• _DATENSATZ_

---

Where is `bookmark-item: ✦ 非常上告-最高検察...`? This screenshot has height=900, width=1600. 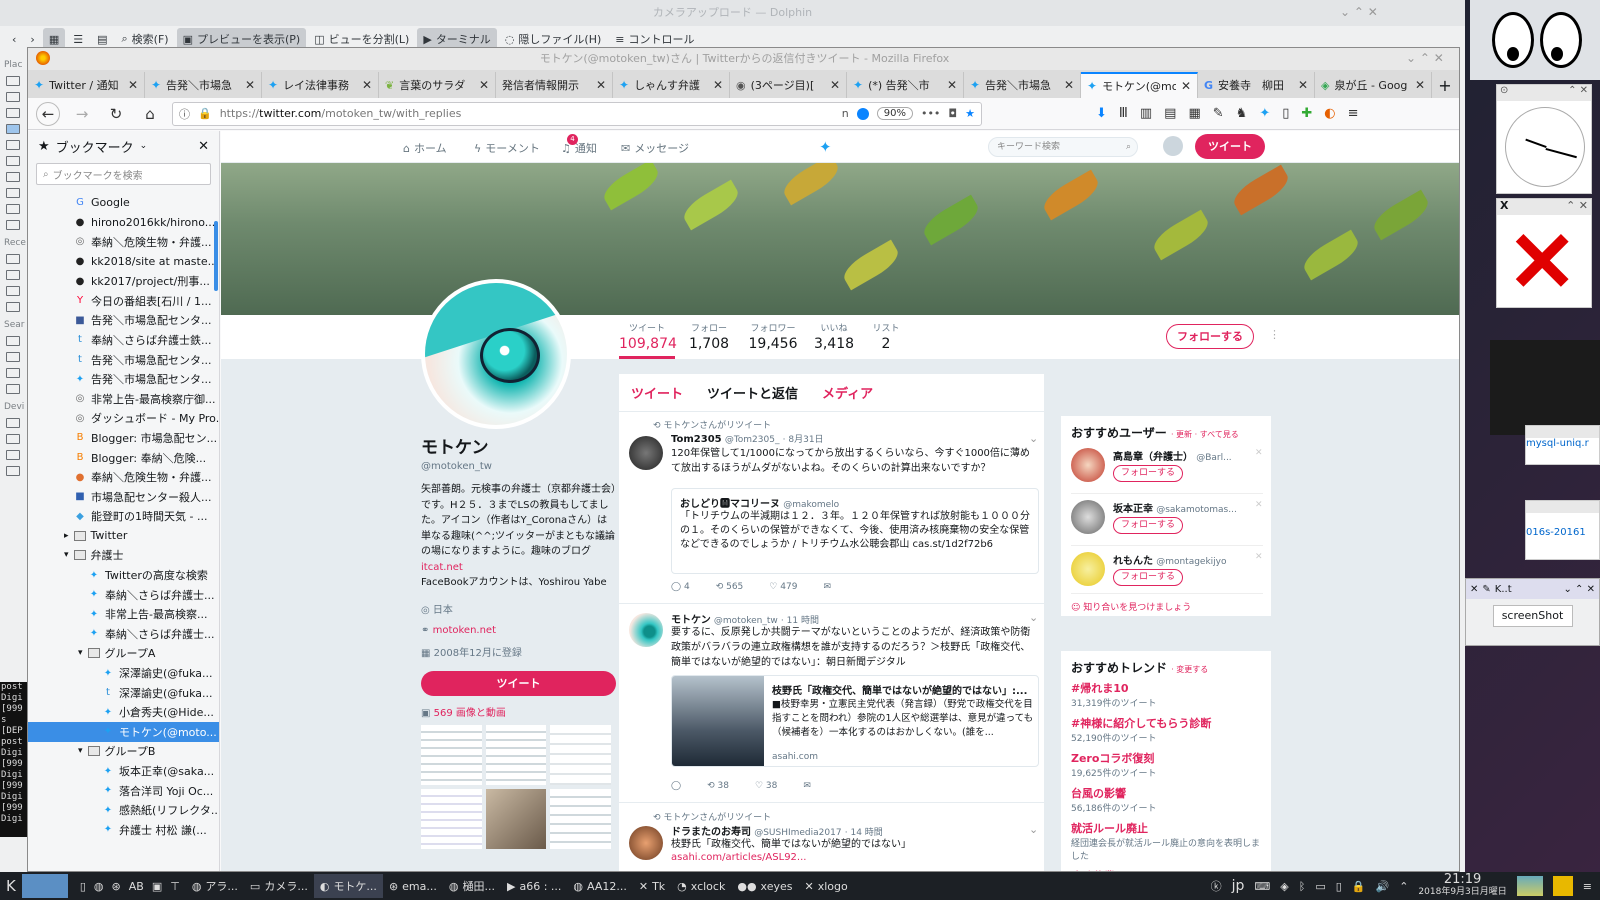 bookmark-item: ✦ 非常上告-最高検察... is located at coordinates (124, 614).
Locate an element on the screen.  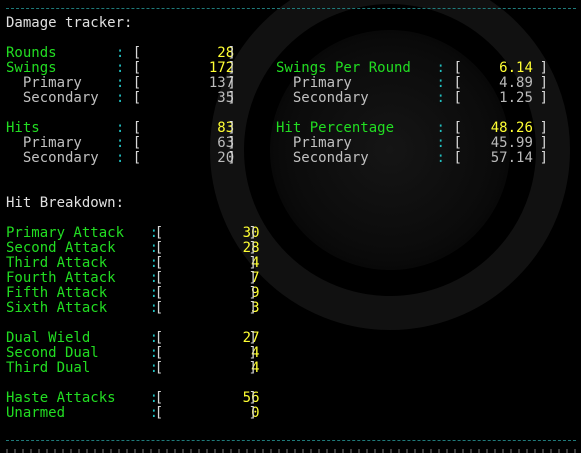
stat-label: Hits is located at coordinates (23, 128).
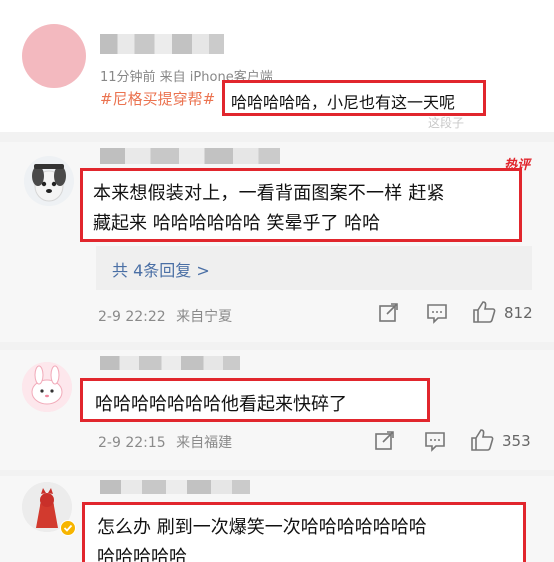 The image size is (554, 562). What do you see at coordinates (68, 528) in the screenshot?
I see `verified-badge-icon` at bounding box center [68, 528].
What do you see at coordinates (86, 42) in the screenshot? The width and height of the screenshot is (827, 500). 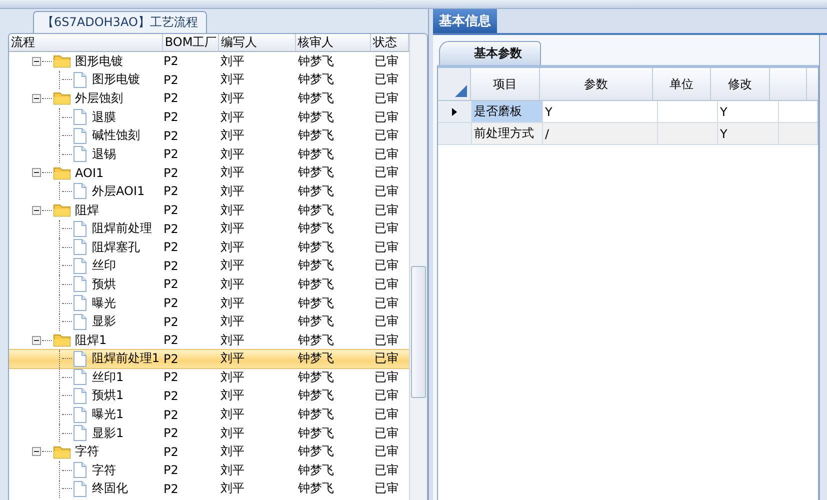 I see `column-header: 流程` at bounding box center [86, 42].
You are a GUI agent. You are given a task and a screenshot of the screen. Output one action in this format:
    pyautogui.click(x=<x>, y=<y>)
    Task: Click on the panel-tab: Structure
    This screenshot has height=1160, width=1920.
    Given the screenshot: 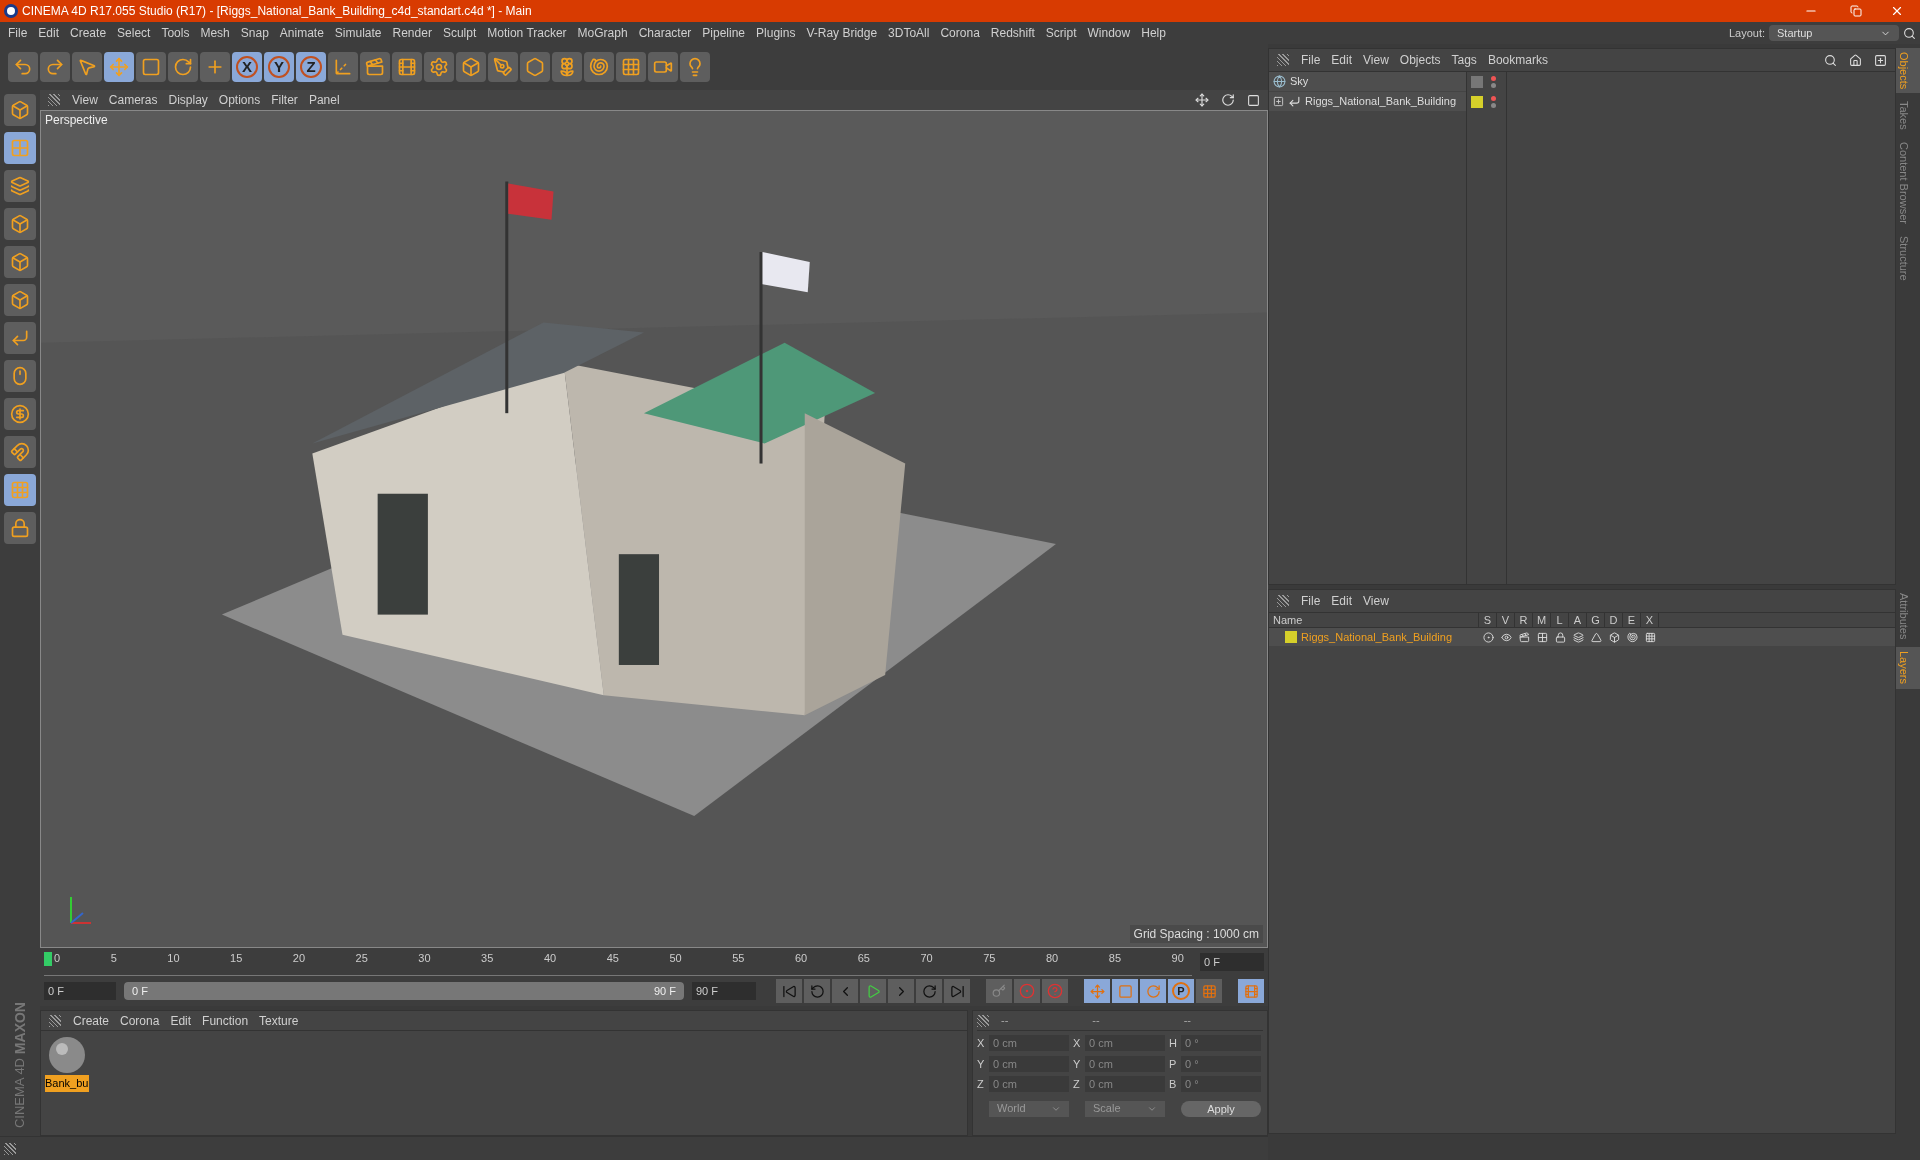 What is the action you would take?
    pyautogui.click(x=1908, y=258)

---

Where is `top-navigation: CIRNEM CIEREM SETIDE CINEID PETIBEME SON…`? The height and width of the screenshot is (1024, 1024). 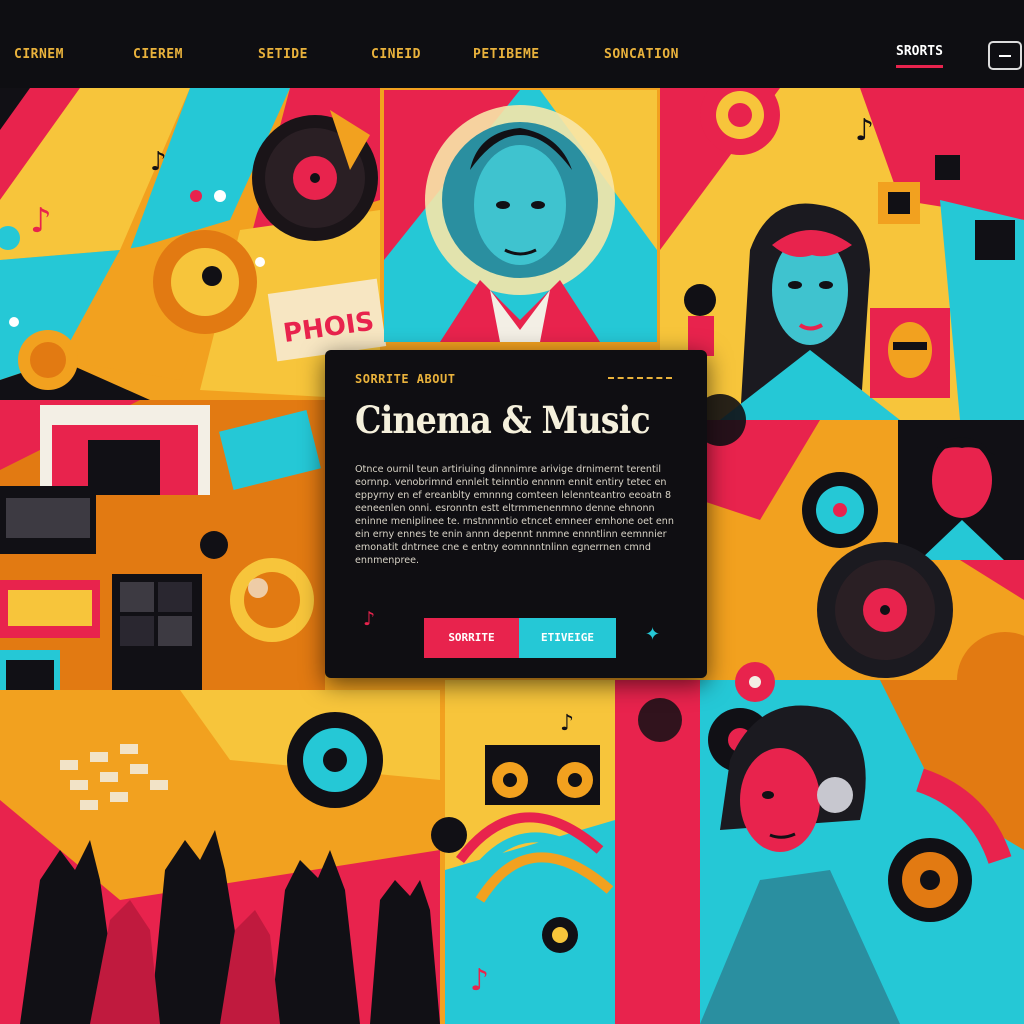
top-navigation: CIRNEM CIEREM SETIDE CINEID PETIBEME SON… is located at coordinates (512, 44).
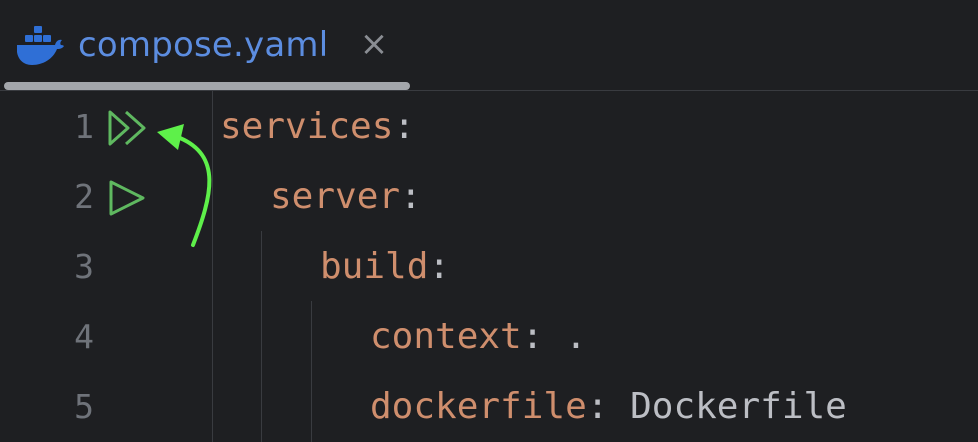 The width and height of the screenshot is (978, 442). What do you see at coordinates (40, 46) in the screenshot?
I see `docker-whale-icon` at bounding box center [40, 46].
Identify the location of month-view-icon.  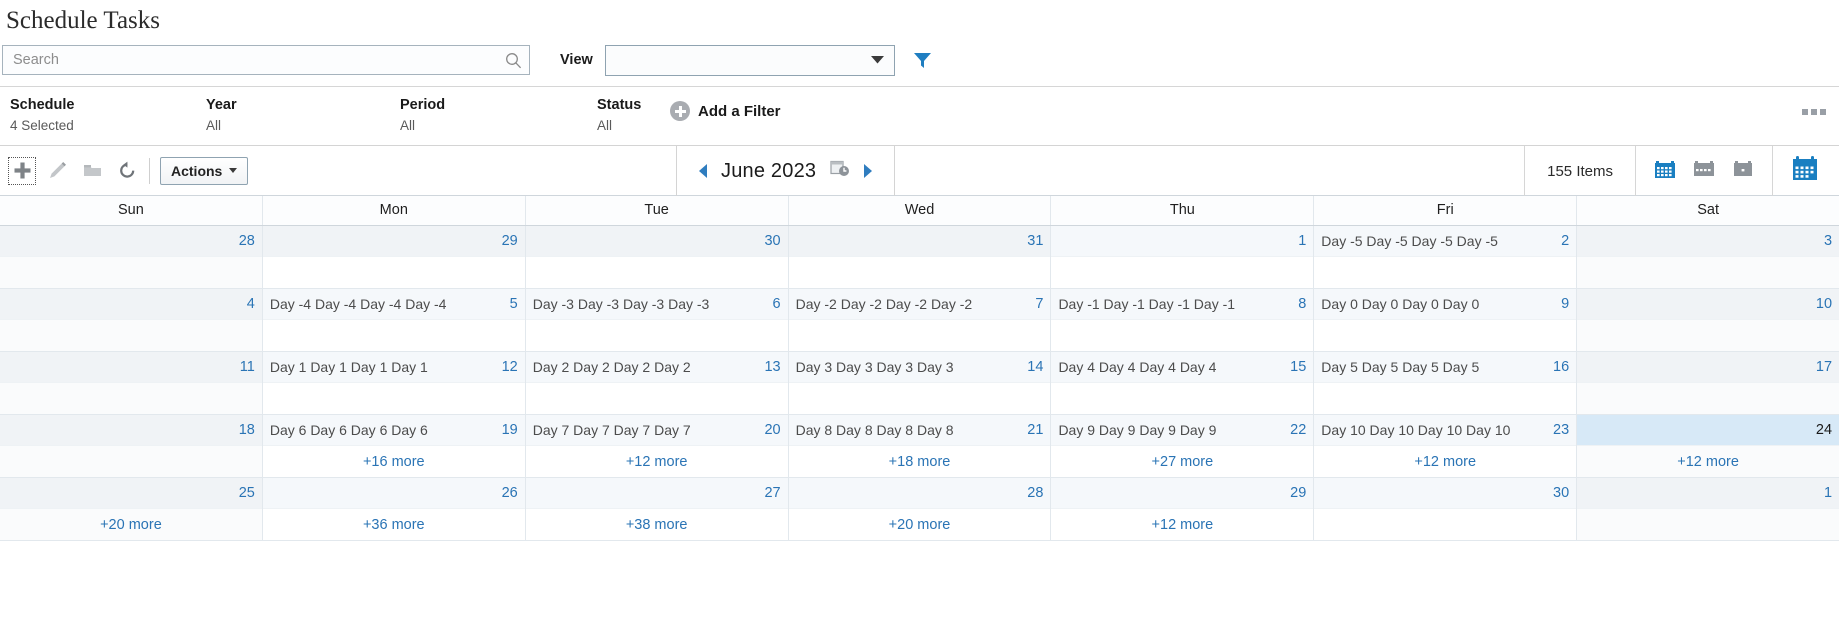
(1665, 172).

---

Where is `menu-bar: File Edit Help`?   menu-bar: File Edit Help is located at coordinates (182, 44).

---

• _ERFORDERLICHE AKTION_
Aktualisieren Sie die Einträge von der Zeile mit „is (1024, 1024).“ bis einschließlich der Zeile mit „The width and height of the screenshot is (978, 442).“, indem Sie „Where is“ durch „Find“ ersetzen und alles andere unverändert lassen. Die Bilder werden in der Ausgabe weggelassen.

• _LÖSUNG DER AUFGABE_
Find `top-navigation: CIRNEM CIEREM SETIDE CINEID PETIBEME SON…`? The height and width of the screenshot is (1024, 1024). 
top-navigation: CIRNEM CIEREM SETIDE CINEID PETIBEME SON… is located at coordinates (512, 44).
 The width and height of the screenshot is (978, 442). What do you see at coordinates (40, 46) in the screenshot?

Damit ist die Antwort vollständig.